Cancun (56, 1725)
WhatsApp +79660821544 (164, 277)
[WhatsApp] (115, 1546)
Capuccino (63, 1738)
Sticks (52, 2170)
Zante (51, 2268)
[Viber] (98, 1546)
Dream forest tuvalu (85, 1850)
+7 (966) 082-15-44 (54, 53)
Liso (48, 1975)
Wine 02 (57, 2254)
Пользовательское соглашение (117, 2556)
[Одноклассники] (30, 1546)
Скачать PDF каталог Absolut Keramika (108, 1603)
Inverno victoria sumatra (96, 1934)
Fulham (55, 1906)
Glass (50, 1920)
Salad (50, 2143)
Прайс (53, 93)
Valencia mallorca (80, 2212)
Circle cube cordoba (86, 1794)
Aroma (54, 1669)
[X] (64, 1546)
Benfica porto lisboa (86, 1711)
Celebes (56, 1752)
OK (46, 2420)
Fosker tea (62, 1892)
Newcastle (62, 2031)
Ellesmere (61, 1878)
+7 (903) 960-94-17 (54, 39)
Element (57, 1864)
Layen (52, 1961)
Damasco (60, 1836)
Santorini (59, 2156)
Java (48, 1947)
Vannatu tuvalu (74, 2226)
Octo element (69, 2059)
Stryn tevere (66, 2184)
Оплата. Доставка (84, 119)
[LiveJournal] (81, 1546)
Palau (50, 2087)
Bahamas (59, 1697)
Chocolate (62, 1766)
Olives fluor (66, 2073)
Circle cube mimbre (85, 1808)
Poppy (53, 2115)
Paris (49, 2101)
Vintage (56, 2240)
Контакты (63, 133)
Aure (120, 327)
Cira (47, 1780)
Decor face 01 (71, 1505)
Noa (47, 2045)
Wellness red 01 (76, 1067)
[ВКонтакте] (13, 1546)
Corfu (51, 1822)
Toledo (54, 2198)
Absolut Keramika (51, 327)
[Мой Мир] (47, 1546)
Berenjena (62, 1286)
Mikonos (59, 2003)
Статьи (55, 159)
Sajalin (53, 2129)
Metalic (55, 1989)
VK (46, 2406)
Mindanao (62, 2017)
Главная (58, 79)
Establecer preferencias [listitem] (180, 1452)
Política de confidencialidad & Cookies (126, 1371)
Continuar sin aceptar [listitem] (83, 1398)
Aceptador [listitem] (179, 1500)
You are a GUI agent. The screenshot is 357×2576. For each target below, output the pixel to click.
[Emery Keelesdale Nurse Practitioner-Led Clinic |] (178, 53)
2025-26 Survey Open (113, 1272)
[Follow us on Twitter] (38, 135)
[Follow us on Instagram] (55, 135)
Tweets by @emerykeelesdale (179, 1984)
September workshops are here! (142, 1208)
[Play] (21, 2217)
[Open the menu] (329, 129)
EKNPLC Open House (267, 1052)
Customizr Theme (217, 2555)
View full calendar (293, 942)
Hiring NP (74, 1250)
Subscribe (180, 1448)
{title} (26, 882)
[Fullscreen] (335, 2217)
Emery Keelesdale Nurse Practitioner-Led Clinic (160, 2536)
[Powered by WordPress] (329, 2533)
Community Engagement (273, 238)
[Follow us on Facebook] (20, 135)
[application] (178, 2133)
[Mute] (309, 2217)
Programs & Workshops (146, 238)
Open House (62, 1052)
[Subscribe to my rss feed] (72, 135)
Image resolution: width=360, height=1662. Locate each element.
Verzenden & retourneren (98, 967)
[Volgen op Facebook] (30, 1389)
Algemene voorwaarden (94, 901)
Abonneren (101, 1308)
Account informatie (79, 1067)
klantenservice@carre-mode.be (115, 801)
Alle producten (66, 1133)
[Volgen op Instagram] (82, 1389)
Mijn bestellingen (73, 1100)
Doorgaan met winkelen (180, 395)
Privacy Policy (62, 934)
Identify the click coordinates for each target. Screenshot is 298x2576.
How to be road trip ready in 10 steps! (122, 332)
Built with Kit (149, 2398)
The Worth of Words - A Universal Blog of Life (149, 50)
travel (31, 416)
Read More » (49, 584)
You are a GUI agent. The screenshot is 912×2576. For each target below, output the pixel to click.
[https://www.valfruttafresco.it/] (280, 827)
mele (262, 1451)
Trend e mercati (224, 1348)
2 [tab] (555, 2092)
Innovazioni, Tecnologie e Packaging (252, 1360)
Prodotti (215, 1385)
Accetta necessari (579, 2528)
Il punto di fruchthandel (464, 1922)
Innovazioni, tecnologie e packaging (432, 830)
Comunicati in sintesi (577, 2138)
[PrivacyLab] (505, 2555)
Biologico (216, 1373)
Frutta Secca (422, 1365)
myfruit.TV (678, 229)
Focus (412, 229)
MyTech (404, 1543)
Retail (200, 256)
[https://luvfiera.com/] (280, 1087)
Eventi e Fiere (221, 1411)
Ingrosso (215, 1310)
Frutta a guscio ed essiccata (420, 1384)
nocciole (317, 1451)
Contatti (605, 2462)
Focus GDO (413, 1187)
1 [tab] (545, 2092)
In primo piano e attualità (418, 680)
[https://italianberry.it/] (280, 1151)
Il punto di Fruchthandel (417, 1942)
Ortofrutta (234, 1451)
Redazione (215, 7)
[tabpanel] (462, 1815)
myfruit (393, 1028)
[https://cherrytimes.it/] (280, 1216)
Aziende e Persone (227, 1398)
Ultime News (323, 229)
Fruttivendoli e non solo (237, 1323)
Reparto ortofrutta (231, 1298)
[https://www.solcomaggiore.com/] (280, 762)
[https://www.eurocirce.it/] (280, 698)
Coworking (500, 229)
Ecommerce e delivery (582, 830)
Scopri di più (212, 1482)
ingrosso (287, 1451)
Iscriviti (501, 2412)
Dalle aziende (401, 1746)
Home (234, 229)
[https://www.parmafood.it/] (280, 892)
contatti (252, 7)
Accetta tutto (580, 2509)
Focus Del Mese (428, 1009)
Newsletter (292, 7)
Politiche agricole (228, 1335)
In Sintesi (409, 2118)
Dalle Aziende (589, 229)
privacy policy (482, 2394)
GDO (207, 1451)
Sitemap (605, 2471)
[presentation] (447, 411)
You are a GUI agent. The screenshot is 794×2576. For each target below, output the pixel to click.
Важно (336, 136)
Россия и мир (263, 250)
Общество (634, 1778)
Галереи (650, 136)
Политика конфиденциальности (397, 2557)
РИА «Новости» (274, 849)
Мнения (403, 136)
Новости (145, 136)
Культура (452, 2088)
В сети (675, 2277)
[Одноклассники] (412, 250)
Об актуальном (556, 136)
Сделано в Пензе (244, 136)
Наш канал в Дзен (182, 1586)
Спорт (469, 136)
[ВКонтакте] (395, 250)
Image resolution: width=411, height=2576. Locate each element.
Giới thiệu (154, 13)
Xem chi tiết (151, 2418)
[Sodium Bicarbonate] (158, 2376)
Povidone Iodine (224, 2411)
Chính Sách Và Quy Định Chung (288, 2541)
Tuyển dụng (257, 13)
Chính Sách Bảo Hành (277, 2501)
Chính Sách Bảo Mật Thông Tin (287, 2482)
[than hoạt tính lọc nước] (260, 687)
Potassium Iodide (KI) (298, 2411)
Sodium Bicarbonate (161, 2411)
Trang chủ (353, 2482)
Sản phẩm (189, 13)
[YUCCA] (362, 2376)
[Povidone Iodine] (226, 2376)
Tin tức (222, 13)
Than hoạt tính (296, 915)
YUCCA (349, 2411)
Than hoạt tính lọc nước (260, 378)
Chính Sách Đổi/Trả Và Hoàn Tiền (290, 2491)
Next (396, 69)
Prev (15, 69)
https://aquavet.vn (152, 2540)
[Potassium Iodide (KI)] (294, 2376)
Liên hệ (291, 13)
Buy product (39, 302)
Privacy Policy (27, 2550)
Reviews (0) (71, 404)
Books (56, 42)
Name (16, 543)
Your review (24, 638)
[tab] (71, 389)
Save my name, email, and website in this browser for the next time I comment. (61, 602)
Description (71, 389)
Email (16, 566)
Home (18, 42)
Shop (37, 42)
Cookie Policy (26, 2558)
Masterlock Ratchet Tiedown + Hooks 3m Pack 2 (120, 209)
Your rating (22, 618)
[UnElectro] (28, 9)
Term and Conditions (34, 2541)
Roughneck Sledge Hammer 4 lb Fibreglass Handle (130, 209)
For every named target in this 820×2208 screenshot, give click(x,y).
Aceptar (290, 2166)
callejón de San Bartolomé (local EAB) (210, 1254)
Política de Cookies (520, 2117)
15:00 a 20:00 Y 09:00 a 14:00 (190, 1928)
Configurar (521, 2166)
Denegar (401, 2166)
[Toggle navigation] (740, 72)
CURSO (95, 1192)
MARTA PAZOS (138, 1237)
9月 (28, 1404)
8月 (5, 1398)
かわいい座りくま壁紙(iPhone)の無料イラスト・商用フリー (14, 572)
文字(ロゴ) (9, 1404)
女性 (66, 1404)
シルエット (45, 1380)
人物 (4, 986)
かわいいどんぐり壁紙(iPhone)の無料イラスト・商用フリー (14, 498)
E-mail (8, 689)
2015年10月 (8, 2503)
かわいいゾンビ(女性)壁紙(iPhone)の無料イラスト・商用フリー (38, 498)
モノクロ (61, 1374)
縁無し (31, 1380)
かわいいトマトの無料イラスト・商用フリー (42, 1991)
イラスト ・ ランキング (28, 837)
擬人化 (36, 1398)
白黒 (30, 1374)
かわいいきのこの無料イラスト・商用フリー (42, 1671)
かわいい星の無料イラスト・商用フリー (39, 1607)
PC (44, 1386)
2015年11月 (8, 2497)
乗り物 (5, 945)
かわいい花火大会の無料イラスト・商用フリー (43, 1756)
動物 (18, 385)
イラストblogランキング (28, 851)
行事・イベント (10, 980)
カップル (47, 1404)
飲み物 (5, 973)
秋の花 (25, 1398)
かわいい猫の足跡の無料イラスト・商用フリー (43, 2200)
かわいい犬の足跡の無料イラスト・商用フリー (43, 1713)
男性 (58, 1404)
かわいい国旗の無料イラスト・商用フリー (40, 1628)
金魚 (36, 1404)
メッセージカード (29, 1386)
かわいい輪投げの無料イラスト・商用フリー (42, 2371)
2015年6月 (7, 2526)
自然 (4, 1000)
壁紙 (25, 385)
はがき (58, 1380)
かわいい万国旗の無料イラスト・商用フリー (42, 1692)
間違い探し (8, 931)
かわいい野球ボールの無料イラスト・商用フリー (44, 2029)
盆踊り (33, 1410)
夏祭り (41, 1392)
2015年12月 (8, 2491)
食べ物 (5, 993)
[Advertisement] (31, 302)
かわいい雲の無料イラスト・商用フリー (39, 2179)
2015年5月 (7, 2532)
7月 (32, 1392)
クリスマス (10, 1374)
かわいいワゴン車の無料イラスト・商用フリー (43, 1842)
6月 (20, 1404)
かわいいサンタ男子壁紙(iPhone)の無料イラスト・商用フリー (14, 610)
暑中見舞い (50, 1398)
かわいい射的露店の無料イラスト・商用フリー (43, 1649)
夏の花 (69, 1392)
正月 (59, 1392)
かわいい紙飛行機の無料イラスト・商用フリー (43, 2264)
● ● ● ●
What you are asked to do
Starting with the line with "You are a GUI agent. The screenshot is 794×2576." above and going on through the line with "В сети (675, 2277)", transcribe every line exactly, both ends included, and add nothing.

Result of this task
You are a GUI agent. The screenshot is 794×2576. For each target below, output the pixel to click.
Важно (336, 136)
Россия и мир (263, 250)
Общество (634, 1778)
Галереи (650, 136)
Политика конфиденциальности (397, 2557)
РИА «Новости» (274, 849)
Мнения (403, 136)
Новости (145, 136)
Культура (452, 2088)
В сети (675, 2277)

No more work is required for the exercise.